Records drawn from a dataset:

Content starts

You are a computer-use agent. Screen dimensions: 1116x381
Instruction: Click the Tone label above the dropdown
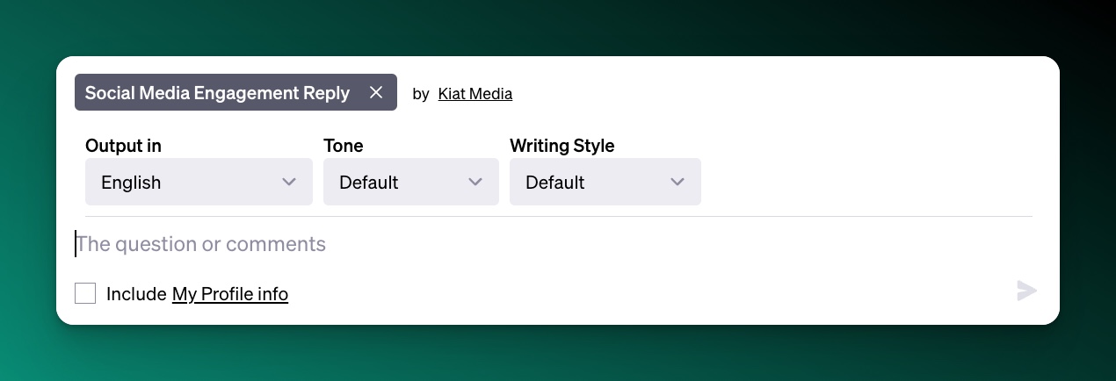(343, 146)
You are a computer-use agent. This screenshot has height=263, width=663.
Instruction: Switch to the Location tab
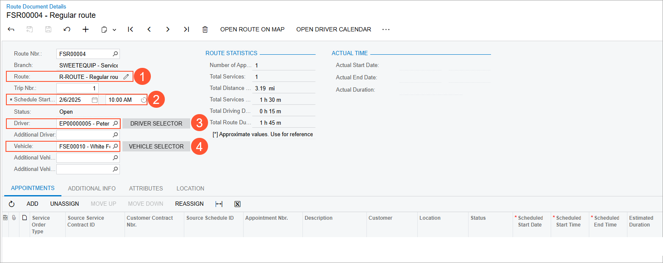click(190, 188)
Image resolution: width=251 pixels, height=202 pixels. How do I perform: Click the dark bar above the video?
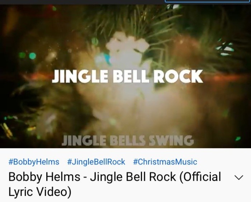coord(82,2)
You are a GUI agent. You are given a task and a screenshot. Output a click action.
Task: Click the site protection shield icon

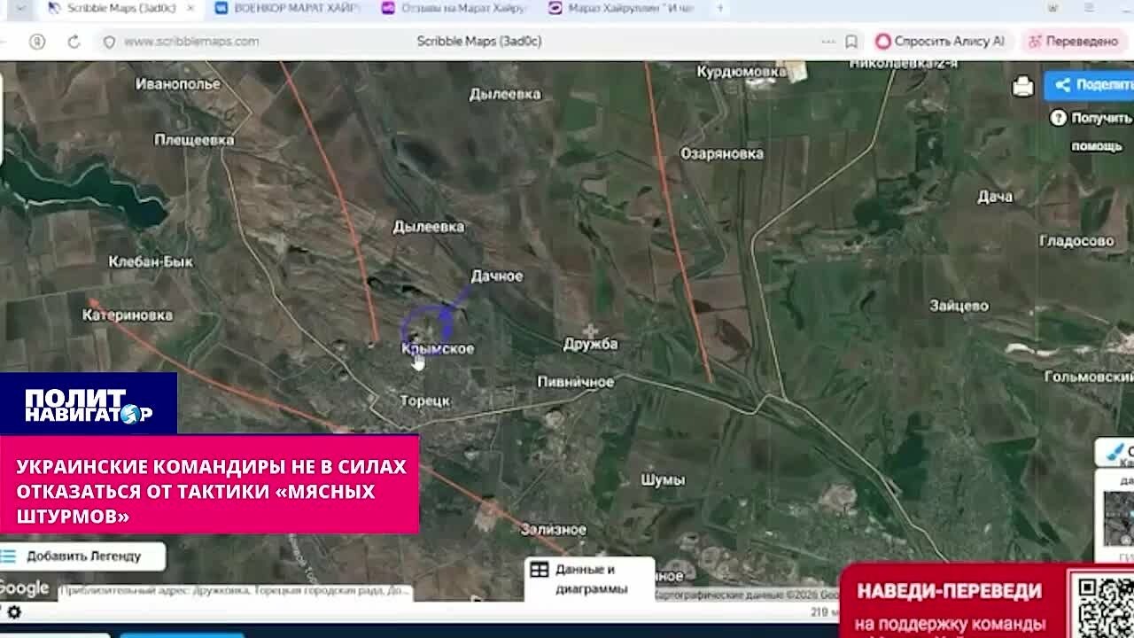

Content ends

◆ Problem details: With the images removed, give back every entry exactly as shown.

◆ The answer:
You are a computer-use agent. Screen dimensions: 1116x381
Instruction: Click the Tone label above the dropdown
(343, 146)
You are a computer-use agent. This screenshot has height=263, width=663.
Instruction: Switch to the Location tab
click(190, 188)
Image resolution: width=251 pixels, height=202 pixels. How do I perform: Click the dark bar above the video?
coord(82,2)
You are a GUI agent. You are given a task and a screenshot. Output a click action.
Task: Click the site protection shield icon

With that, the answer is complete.